Task to carry out -> Up to and including the line that contains "You are a computer-use agent. Viewport: 1307px", repeat each line of the data exactly, starting from the first.
::: Information :::
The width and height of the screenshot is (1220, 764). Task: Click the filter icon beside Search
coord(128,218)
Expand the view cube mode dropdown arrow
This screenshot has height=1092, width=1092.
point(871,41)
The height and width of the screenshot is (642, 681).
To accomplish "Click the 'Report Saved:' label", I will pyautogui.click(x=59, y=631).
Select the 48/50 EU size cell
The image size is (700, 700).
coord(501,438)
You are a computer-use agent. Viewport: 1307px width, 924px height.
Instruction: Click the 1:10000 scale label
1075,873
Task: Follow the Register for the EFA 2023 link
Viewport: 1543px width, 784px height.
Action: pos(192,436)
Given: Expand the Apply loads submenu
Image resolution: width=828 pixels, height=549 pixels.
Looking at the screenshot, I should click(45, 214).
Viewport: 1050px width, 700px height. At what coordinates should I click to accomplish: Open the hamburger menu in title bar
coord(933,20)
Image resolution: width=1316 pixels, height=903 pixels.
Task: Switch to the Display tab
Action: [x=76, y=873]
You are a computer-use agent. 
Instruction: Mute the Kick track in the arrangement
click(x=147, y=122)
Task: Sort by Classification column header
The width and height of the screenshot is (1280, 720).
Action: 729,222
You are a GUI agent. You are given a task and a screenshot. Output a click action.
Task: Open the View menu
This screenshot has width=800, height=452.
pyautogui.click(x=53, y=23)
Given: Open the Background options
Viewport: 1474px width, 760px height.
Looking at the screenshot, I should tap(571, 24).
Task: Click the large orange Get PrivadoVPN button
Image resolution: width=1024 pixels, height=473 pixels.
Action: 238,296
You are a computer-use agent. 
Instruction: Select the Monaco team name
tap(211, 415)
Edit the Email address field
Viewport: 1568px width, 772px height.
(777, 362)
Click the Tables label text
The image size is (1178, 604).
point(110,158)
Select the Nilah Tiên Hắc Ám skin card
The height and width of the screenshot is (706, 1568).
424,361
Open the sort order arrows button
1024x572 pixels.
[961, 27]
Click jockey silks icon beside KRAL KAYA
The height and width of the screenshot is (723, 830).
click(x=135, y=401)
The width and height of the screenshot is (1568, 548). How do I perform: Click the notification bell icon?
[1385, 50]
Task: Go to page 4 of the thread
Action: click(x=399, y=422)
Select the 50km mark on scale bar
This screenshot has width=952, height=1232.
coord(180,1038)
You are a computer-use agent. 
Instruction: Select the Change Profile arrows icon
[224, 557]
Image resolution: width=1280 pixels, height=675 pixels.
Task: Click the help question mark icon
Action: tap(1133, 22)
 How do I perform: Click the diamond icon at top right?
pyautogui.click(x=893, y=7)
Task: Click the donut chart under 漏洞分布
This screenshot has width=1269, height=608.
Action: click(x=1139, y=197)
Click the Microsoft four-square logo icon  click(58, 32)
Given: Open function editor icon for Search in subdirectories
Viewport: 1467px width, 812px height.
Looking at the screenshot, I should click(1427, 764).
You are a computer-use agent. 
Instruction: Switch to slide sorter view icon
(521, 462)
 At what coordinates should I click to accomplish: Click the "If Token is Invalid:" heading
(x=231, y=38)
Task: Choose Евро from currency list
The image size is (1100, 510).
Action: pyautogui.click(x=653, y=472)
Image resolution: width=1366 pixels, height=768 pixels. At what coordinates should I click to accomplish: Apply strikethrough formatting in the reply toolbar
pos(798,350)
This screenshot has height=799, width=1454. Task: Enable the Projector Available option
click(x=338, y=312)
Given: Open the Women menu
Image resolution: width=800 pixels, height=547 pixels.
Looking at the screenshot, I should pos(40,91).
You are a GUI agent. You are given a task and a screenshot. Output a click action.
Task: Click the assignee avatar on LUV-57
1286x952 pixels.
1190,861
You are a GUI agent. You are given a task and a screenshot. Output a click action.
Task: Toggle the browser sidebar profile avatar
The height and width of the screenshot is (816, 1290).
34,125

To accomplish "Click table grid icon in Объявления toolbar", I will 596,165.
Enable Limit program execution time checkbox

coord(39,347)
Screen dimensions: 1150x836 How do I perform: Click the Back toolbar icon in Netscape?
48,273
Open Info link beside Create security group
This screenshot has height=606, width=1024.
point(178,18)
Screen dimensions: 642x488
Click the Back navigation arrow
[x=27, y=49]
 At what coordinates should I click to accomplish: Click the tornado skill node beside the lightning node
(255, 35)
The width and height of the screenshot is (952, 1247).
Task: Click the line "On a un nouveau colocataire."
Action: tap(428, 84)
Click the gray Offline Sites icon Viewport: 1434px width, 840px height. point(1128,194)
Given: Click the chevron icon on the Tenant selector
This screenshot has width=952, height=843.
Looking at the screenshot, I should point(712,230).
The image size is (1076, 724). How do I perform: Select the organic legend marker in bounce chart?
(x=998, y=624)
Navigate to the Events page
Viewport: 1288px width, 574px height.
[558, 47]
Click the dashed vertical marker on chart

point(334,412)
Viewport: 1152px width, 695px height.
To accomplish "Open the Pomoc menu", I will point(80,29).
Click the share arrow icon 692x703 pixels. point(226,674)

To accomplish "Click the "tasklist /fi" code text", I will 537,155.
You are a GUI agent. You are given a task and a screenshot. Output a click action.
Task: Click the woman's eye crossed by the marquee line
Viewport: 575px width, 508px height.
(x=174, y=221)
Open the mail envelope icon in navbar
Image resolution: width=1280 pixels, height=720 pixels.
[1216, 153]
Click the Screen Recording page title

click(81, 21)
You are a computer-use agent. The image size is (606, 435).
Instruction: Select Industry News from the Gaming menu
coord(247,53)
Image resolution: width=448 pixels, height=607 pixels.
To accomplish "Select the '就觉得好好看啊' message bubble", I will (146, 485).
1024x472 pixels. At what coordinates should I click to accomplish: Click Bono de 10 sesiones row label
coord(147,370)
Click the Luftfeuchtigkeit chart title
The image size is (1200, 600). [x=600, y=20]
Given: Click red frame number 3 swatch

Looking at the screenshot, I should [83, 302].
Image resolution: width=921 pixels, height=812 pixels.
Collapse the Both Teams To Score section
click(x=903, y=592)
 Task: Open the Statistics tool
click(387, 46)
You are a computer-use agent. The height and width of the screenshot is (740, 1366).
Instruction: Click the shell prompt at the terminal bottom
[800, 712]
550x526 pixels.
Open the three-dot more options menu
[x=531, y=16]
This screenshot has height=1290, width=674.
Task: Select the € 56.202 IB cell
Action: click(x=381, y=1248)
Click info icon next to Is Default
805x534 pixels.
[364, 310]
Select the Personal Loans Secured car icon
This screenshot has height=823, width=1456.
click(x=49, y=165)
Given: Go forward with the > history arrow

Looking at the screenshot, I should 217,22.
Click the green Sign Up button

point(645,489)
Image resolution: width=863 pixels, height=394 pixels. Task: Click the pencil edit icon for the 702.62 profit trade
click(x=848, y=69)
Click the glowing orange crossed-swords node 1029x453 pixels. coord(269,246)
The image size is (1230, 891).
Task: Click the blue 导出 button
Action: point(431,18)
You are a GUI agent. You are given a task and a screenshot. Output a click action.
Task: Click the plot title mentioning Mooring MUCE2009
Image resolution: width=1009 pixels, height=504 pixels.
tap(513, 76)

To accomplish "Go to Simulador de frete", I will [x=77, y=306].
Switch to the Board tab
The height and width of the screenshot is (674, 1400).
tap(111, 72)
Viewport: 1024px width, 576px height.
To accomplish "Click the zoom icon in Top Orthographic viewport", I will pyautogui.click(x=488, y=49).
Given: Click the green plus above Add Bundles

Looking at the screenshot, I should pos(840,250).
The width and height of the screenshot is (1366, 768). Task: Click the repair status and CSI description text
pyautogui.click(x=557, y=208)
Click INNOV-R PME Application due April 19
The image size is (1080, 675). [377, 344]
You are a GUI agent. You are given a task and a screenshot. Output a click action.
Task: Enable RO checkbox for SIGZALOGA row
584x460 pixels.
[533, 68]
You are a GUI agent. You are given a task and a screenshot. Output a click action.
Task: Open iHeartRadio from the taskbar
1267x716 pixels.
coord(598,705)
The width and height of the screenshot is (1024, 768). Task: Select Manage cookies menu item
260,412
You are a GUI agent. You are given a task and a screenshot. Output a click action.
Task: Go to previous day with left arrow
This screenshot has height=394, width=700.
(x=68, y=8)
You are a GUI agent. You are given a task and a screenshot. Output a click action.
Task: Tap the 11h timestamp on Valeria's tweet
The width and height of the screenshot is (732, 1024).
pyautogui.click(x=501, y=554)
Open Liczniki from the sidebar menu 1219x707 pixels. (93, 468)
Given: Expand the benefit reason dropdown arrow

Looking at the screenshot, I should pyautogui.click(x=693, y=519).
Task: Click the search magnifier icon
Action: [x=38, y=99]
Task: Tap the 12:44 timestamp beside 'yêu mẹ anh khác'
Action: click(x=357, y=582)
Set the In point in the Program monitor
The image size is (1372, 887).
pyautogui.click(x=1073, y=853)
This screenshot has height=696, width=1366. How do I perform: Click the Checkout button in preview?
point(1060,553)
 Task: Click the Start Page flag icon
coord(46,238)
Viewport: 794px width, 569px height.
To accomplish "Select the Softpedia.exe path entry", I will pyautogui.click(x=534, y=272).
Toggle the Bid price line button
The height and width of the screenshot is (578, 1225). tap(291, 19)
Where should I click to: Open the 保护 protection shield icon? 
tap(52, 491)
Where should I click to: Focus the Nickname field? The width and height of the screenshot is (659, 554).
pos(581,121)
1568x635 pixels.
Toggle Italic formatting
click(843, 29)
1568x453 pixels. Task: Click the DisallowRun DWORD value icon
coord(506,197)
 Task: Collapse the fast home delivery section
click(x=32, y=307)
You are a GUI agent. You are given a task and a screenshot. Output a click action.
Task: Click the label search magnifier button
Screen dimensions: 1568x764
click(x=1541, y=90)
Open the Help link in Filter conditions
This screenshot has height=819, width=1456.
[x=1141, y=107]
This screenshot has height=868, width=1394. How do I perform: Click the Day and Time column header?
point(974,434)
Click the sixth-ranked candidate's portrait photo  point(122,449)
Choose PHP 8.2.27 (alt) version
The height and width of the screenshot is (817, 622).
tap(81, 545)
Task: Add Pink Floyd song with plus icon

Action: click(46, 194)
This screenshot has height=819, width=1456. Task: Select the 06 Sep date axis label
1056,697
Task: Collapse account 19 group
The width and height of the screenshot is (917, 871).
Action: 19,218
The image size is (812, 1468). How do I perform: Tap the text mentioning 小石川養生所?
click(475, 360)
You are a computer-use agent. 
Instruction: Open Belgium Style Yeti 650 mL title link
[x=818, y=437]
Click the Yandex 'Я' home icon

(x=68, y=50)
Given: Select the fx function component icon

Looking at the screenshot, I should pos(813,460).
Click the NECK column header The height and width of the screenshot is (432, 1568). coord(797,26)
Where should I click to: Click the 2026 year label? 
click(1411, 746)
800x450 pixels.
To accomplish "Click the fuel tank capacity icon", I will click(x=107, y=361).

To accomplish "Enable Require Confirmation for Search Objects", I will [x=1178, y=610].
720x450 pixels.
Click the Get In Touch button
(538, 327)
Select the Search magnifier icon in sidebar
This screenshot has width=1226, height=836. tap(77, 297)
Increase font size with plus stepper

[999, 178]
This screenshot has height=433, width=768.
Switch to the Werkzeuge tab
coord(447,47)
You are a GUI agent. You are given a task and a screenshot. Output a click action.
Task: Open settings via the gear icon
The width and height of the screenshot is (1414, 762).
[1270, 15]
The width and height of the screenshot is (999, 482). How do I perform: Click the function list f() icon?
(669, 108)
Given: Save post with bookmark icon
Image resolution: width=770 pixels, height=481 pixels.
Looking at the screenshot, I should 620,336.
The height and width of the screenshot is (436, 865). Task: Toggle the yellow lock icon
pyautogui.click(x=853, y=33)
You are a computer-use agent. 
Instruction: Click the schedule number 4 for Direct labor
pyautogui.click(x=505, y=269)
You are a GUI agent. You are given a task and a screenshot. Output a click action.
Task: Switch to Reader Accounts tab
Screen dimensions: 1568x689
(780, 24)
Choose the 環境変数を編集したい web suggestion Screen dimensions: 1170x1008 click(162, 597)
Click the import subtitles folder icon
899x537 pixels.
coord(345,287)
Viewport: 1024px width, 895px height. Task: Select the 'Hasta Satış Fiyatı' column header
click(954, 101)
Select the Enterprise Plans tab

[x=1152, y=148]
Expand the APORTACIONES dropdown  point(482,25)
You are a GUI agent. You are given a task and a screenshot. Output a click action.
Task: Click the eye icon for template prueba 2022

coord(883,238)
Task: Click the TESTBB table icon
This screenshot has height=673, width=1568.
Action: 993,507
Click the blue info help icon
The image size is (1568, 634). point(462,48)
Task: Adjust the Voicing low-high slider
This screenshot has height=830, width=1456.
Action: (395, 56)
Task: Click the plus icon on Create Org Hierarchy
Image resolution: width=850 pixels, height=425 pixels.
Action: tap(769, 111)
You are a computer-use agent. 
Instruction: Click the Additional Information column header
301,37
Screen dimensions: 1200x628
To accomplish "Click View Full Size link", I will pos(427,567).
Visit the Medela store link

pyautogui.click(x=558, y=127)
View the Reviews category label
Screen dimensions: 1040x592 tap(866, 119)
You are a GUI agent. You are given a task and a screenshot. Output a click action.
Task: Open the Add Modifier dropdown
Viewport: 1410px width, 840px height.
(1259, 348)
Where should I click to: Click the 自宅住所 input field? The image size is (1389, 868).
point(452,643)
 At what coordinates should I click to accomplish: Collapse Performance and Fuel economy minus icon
:::
Answer section ->
The width and height of the screenshot is (1220, 764). Task: Click the filter icon beside Search
coord(128,218)
Expand the view cube mode dropdown arrow
This screenshot has height=1092, width=1092.
point(871,41)
The height and width of the screenshot is (642, 681).
To accomplish "Click the 'Report Saved:' label", I will pyautogui.click(x=59, y=631).
Select the 48/50 EU size cell
The image size is (700, 700).
coord(501,438)
You are a computer-use agent. Viewport: 1307px width, 924px height.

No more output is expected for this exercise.